I want to help others who feel this way, so here are small things I have done to exercise my free will:
Add "guilty pleasure" songs to playlists and actually listen to them (I have a ton of late 1990s-early 2000s music I listen to now proudly that I never listened to in the past out of shame)
Getting the décor item, bath set, bed spread, ect. in the patterns you like, even if it's "childish" (I got a dinosaur-themed wastebasket from the kids' décor section and I adore it)
Taking a new route to get to a place you go to often
Eat dessert first
Celebrate well, and often
Collect things that are "odd" or don't seem like an "acceptable" thing to collect (somebody on my "for you" page collects dandelion crayola crayons and it was so cool!!!!!!)
Incorporate one new piece in an outfit you wear frequently (e.g., a new chain, a necklace, ribbons, bracelets, ect.). Challenge yourself to add onto the outfits if you feel up for it.
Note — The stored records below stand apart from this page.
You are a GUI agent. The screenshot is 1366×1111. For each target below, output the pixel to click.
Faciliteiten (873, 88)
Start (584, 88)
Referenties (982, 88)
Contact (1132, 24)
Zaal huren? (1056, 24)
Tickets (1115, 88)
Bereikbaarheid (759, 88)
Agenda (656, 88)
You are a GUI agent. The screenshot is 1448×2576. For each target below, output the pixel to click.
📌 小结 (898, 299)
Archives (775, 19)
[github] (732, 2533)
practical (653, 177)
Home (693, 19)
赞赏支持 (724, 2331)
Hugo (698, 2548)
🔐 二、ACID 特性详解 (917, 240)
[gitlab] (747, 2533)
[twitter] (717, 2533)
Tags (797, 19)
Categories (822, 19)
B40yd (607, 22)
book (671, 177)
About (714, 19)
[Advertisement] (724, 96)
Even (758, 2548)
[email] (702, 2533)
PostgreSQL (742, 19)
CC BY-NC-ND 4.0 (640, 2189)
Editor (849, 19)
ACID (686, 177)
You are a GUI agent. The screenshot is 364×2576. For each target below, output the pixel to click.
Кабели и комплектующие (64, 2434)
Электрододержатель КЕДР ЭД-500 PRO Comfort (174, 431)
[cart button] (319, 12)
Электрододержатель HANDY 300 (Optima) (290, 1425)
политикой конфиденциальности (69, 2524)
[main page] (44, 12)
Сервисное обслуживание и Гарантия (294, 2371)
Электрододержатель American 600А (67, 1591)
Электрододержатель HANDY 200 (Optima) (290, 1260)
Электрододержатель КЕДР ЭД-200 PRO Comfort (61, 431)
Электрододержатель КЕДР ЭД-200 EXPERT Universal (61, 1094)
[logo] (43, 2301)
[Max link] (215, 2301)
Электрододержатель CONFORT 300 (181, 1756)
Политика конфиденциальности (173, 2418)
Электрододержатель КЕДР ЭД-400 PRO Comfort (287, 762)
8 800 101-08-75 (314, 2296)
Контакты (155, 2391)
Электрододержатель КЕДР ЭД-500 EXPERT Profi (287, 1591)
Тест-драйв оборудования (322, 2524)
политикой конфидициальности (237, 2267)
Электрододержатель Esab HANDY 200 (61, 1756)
Sing along to songs without worrying that you sound "good" or your intonation is completely accurate
Read a book from a genre you weren't allowed to read as a kid (comics, thrillers, mysteries, anything!)
Walk without having a specific destination or goal
Pick up a new craft without expecting yourself to master it or to ever be "good" enough. Get your hands messy.
I don't want to shame anybody for not feeling as though they have free will or that they are exempt from exercising it. However, I wanted to give ideas so that you might read this list and find your own ways to express your intrinsic autonomy and will. You deserve to be a person, to feel alive, not just living. That is what our lives are for.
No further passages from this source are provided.